__Information given__.
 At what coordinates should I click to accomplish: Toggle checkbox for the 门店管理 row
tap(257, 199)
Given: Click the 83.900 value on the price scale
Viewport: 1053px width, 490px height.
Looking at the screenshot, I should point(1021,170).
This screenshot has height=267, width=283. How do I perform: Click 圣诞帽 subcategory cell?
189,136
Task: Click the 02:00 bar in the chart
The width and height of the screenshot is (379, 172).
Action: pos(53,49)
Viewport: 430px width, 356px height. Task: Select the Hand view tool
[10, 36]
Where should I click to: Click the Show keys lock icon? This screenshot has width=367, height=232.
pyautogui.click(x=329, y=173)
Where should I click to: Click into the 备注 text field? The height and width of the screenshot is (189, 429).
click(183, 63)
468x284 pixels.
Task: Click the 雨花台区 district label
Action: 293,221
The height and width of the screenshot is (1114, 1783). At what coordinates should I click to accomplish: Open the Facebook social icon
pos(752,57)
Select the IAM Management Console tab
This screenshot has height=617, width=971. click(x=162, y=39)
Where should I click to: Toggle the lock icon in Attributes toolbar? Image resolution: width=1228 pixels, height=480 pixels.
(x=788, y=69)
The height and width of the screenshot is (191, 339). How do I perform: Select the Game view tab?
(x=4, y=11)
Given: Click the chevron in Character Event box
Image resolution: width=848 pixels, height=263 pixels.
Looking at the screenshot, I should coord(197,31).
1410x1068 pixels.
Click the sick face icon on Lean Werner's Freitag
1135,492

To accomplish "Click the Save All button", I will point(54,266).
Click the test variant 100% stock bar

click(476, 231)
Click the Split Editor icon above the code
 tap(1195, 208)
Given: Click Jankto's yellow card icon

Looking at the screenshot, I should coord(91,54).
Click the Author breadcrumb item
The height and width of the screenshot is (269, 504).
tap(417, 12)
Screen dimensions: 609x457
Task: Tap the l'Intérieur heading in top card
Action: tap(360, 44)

__Aim of the task__.
Output each of the records exactly as it stands above.

__Your response__.
 At what coordinates should I click to accomplish: Toggle checkbox for the 门店管理 row
tap(257, 199)
Given: Click the 83.900 value on the price scale
Viewport: 1053px width, 490px height.
Looking at the screenshot, I should point(1021,170).
This screenshot has height=267, width=283. How do I perform: Click 圣诞帽 subcategory cell?
189,136
Task: Click the 02:00 bar in the chart
The width and height of the screenshot is (379, 172).
Action: pos(53,49)
Viewport: 430px width, 356px height. Task: Select the Hand view tool
[10, 36]
Where should I click to: Click the Show keys lock icon? This screenshot has width=367, height=232.
pyautogui.click(x=329, y=173)
Where should I click to: Click into the 备注 text field? The height and width of the screenshot is (189, 429).
click(183, 63)
468x284 pixels.
Task: Click the 雨花台区 district label
Action: 293,221
The height and width of the screenshot is (1114, 1783). At what coordinates should I click to accomplish: Open the Facebook social icon
pos(752,57)
Select the IAM Management Console tab
This screenshot has height=617, width=971. click(x=162, y=39)
Where should I click to: Toggle the lock icon in Attributes toolbar? Image resolution: width=1228 pixels, height=480 pixels.
(x=788, y=69)
The height and width of the screenshot is (191, 339). How do I perform: Select the Game view tab?
(x=4, y=11)
Given: Click the chevron in Character Event box
Image resolution: width=848 pixels, height=263 pixels.
Looking at the screenshot, I should coord(197,31).
1410x1068 pixels.
Click the sick face icon on Lean Werner's Freitag
1135,492

To accomplish "Click the Save All button", I will point(54,266).
Click the test variant 100% stock bar

click(476, 231)
Click the Split Editor icon above the code
 tap(1195, 208)
Given: Click Jankto's yellow card icon

Looking at the screenshot, I should coord(91,54).
Click the Author breadcrumb item
The height and width of the screenshot is (269, 504).
tap(417, 12)
Screen dimensions: 609x457
Task: Tap the l'Intérieur heading in top card
Action: tap(360, 44)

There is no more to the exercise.